Kalan çocukların da hızlı bir biçimde okullaştırılması gerektiğini ifade eden Yiğitalp, Suriyeli mültecilerle ilgili devletin yaptığı bir araştırma sonucunu paylaştı.
"Suriyeli çocukların yüzde 60’ından fazlası okul dışı sistemde yer almaktadır. Çocukların devlet okullarına gitme konusundaki en büyük engellerinden biri dil sorunudur. Bu nedenle anadilinde eğitim hem haktır hem de şarttır. Kalıcı olması gereken ve büyük operasyonlarla gerçekleştirilecek olan bu eğitim projelerinde yer alması gereken temel unsurlardan birisi, iki dilli eğitim verilmesidir."

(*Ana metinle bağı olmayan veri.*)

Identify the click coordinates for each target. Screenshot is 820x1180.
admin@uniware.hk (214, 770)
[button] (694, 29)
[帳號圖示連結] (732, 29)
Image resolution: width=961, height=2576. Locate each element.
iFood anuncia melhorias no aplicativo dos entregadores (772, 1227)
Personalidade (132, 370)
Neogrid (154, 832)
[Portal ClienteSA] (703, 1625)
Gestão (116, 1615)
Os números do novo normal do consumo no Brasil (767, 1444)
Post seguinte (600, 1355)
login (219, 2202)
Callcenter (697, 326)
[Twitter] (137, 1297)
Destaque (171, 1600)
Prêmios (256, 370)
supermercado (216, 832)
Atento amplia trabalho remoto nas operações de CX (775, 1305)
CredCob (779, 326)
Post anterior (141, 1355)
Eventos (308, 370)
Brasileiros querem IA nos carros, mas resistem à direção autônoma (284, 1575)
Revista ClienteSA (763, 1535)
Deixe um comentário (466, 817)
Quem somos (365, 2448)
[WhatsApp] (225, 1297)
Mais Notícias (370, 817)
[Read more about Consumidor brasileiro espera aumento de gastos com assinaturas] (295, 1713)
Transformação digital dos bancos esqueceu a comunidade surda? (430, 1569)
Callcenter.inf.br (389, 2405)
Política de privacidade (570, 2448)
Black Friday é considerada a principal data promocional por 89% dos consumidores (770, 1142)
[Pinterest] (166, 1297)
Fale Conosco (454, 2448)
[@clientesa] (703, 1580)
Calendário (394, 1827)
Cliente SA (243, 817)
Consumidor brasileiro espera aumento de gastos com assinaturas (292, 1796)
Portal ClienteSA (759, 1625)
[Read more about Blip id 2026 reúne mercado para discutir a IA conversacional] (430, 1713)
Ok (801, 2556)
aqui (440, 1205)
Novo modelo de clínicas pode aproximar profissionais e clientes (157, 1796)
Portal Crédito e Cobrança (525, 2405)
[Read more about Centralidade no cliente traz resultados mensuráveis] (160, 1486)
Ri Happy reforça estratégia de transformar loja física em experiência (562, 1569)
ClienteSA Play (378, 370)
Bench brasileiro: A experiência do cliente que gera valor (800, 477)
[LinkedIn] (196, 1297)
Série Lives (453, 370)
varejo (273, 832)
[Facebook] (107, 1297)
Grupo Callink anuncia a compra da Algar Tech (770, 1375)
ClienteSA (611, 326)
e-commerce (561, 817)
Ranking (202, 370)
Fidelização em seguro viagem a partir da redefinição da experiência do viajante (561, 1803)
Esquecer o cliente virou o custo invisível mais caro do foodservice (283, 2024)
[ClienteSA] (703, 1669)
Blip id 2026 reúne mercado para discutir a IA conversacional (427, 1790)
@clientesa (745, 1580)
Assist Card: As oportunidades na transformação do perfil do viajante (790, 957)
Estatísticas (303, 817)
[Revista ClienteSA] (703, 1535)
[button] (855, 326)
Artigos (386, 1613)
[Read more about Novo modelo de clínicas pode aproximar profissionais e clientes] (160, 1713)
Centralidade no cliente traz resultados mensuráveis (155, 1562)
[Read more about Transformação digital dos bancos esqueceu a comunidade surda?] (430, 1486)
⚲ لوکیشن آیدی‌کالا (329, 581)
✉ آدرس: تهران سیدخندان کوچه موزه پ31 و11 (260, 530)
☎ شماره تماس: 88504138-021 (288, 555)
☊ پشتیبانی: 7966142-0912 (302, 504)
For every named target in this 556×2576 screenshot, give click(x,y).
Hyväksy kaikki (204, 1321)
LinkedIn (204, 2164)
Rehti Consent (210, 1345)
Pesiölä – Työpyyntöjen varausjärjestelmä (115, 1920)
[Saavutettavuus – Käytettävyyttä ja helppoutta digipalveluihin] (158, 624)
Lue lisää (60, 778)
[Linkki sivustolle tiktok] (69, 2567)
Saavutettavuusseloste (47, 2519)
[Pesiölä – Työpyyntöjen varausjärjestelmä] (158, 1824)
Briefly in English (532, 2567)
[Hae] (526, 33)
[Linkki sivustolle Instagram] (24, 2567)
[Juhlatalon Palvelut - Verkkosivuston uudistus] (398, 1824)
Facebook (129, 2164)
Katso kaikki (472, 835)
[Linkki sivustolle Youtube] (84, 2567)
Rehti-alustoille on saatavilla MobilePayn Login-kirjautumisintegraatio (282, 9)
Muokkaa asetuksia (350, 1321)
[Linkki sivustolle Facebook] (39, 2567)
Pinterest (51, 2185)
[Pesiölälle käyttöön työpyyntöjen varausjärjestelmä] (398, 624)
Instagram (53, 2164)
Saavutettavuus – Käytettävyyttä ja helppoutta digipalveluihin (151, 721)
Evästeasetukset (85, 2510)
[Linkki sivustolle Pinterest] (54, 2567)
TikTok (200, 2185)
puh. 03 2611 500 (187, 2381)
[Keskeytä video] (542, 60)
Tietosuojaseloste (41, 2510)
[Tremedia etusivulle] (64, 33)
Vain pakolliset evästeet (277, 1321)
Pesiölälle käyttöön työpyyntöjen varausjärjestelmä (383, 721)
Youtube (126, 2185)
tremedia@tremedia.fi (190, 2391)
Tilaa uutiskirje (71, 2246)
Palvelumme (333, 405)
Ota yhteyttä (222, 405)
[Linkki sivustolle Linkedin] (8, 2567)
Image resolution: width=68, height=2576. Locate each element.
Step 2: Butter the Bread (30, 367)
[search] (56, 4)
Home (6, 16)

'SURİYELİLERİN YÜZDE 99'U KAÇAK ÇALIŞIYOR'
Yasal çalışma yaş diliminde, 15-64 yaş aralığında, 2 milyon 82 mültecinin olduğunu aktaran Yiğitalp, Suriyelilerin yüzde 62'sinin çalışma ihtiyacı olduğunu hatırlattı. Mültecilerin çalışma sayılarına ilişkin kesin rakamların olmadığını söyleyen Yiğitalp, 1 milyon kişinin kayıt dışı biçimde çalıştığının tahmin edildiğini belirtti. Yiğitalp şöyle devam etti:
"Türkiye’de çalışan Suriyelilerin yüzde 43,1’i gündelik işlerde, yüzde 40,7’si düzenli işlerde, yüzde 6,2’si ise mevsimlik işlerde çalıştığını ifade edilmekte buna ek olarak yüzde 9 oranında da kendi iş yerlerini açan yatırımcı bulunmaktadır. Geçici Koruma Sağlanan Yabancıların Çalışma İzinlerine Dair Yönetmelik uyarınca 31.10.2016 tarihi itibarıyla geçici koruma altındaki Suriyelilerden toplam 10.267 kişiye çalışma izni verilmiştir. Suriyelilerden yaklaşık 1.000.000 kişinin kayıt dışı biçimde çalıştığı dikkate alındığında sadece yüzde 1’ine çalışma izni verildiği, yüzde 99’unun ise halen kayıt dışı olarak çalışmaya devam ettiği görülmektedir."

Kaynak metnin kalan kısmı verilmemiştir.